Supriya Kelkar, AMERICAN AS PANEER PIE

Supriya Kelkar, AMERICAN AS PANEER PIE

Supriya: American as Paneer Pie is the story of Lekha who is the only Indian American kid in a small town in Michigan. Lekha feels like she has two versions of herself. There's home Lekha who loves watching Bollywood movies and eating Indian food. Then there's school Lekha who pins her hair over her bindi birthmark and avoids confrontation at all costs, especially when it comes to being teased for her Indian culture. When a racist incident rocks their small town, Lekha must choose whether to continue to remain silent or find her voice and speak out against hate. Like Lekha, I grew up in a small town in Michigan. I wasn’t the only South Asian America kid in town, but it was not a diverse town at all. There were daily incidents of microaggressions and othering. We had a rock thrown through our window. I have the same hair as Lekha, really big, thick, curly hair. Even in the Desi community, which is a South Asian diaspora, there's really a preference towards silky, wavy hair. Curly hair is not the beauty standard. In my town, that also was not the beauty standard because very few, if any, people had hair like mine. People would walk by and touch my hair, tap it as they walked by. Someone wrote "Put a comb in that rat's nest" in Sharpie on my locker.

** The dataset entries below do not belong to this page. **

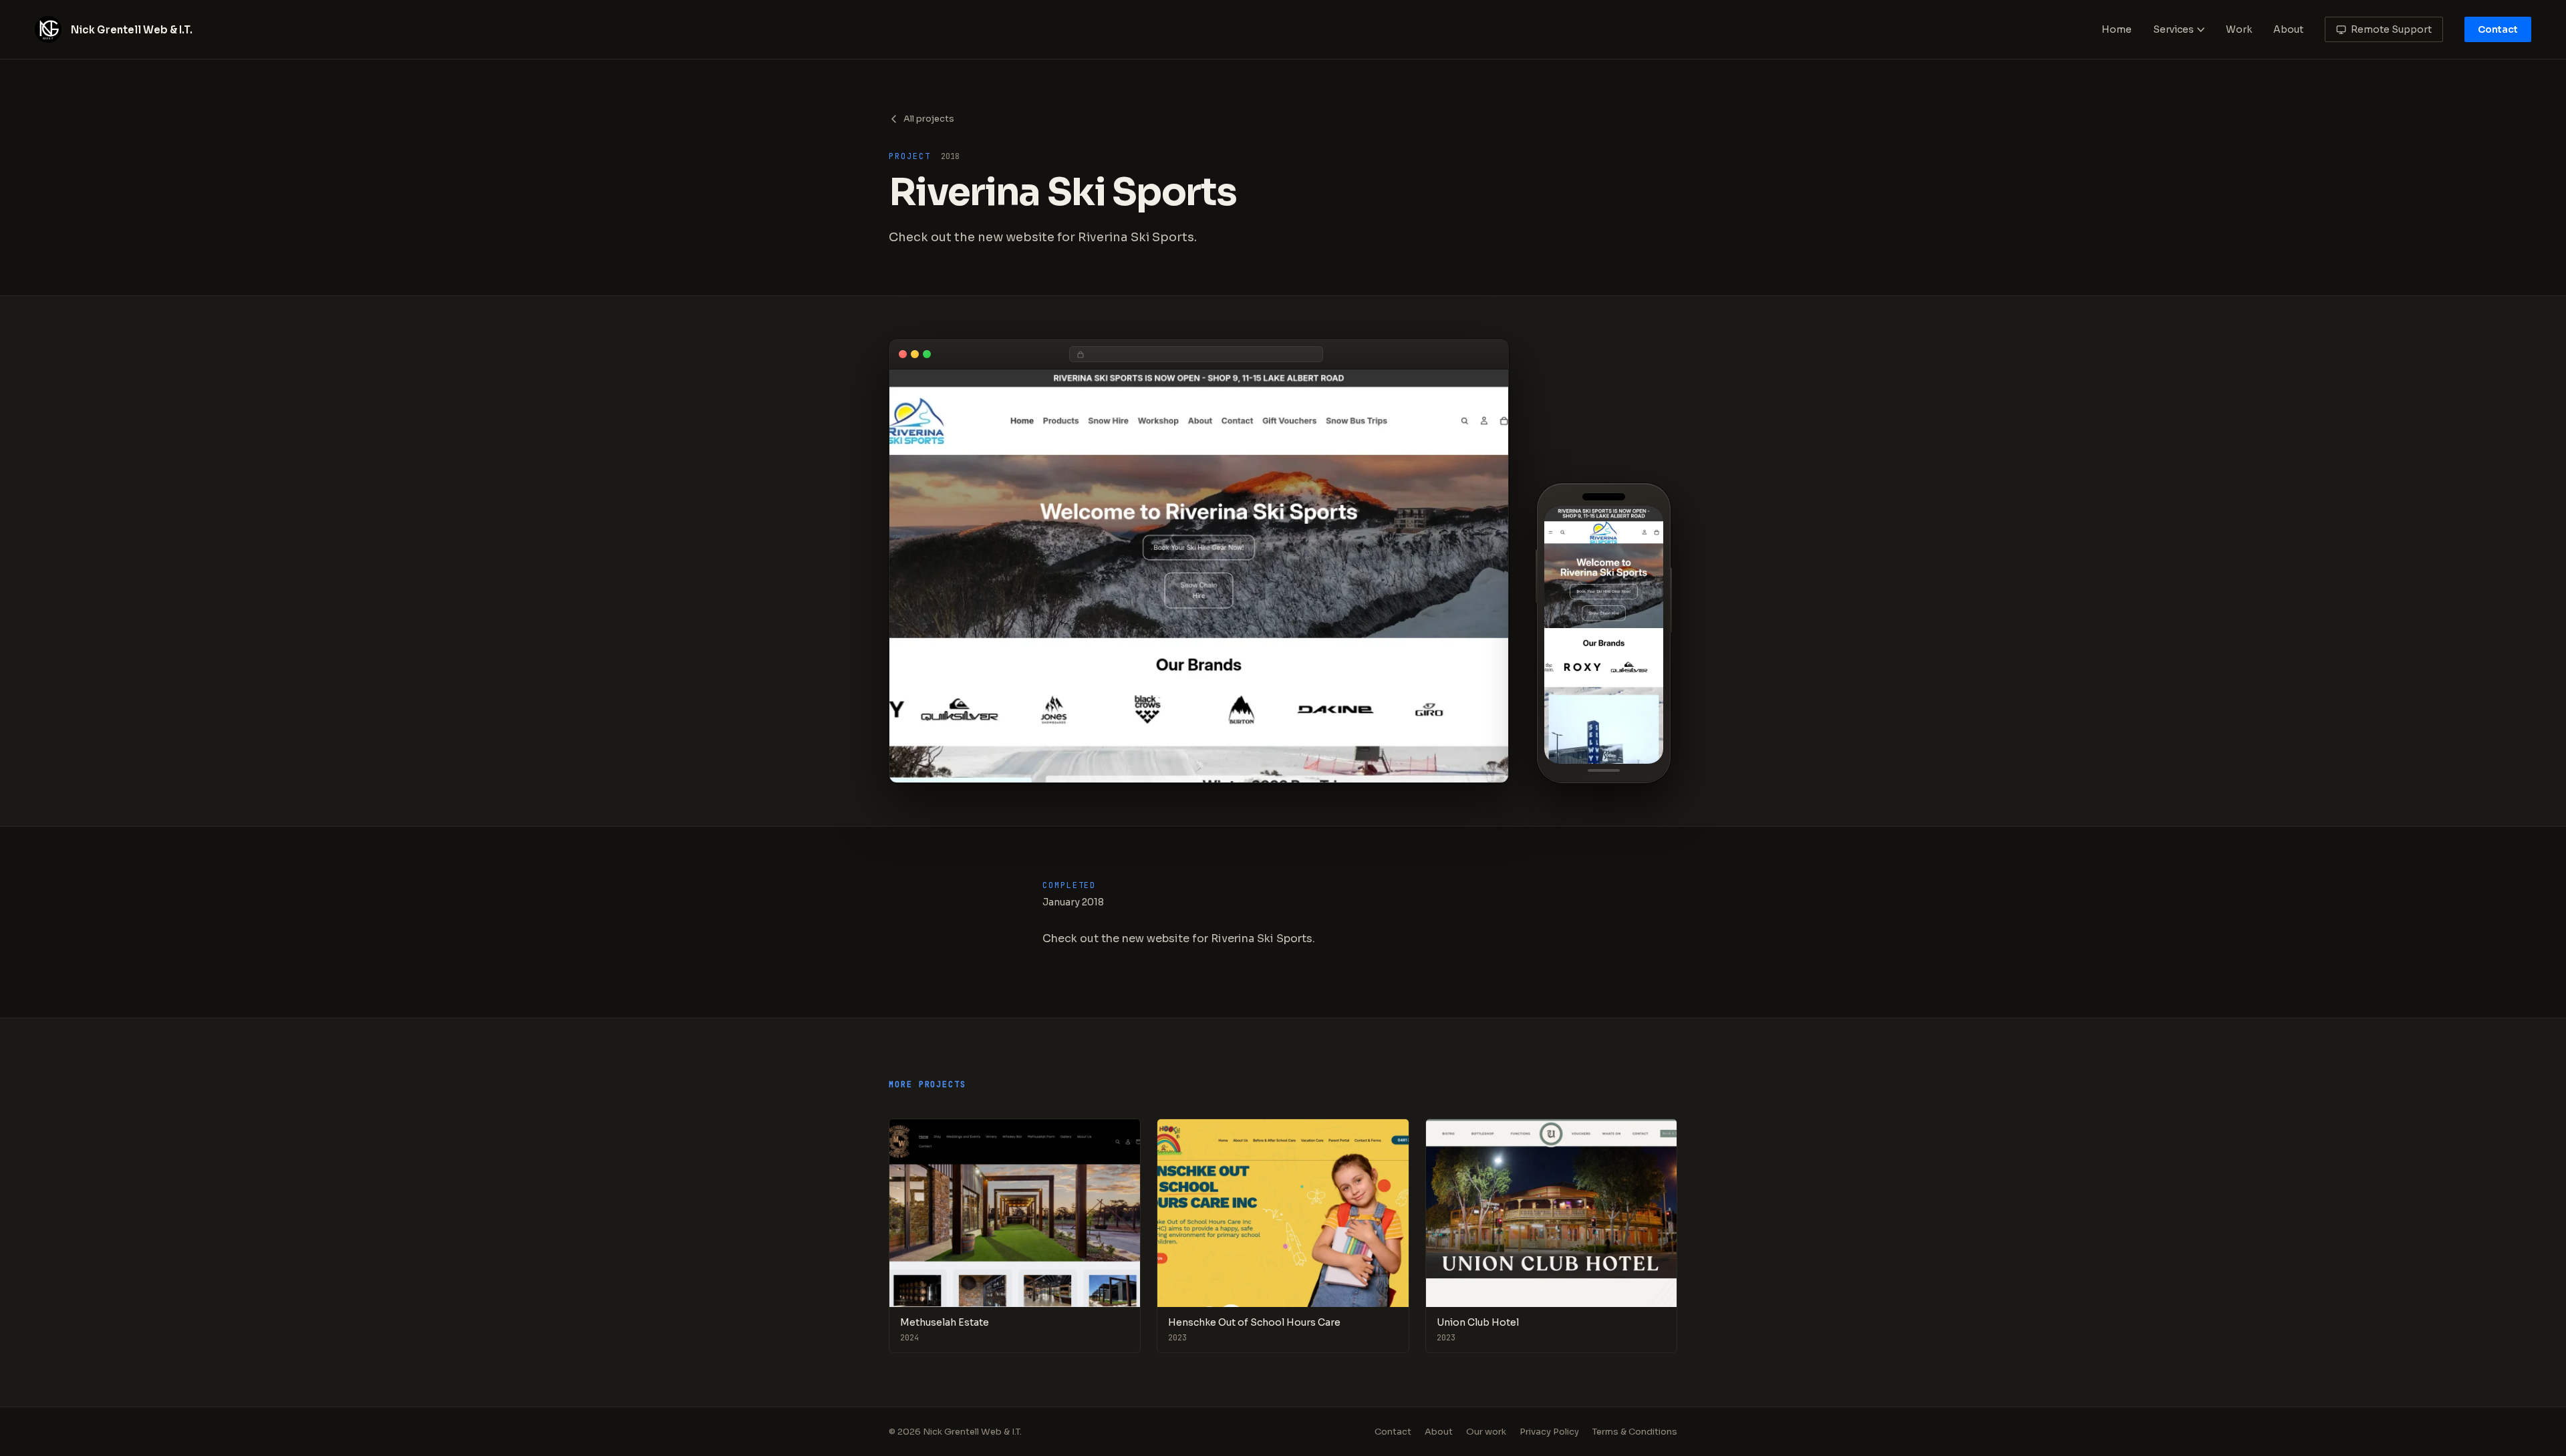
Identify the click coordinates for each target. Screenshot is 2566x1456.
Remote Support (2391, 29)
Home (2117, 29)
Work (2239, 29)
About (2288, 29)
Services (2173, 29)
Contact (2498, 29)
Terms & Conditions (1634, 1431)
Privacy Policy (1549, 1431)
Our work (1486, 1431)
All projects (928, 118)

A lot of those incidents that are in the book are straight from my life. I adjusted them to Lekha's story. When I first saw the cover by Abigail Dela Cruz and designer Laura Lyn DiSena, I was so floored. There's this picture I put up on Instagram that's me. I was like, that looks exactly like me on the cover. I used to tie my hair back in a bun because people would touch it and people would make fun of it. I didn't take my hair out, I didn't wear my curls out until I was thirty-eight, like a year and a half ago.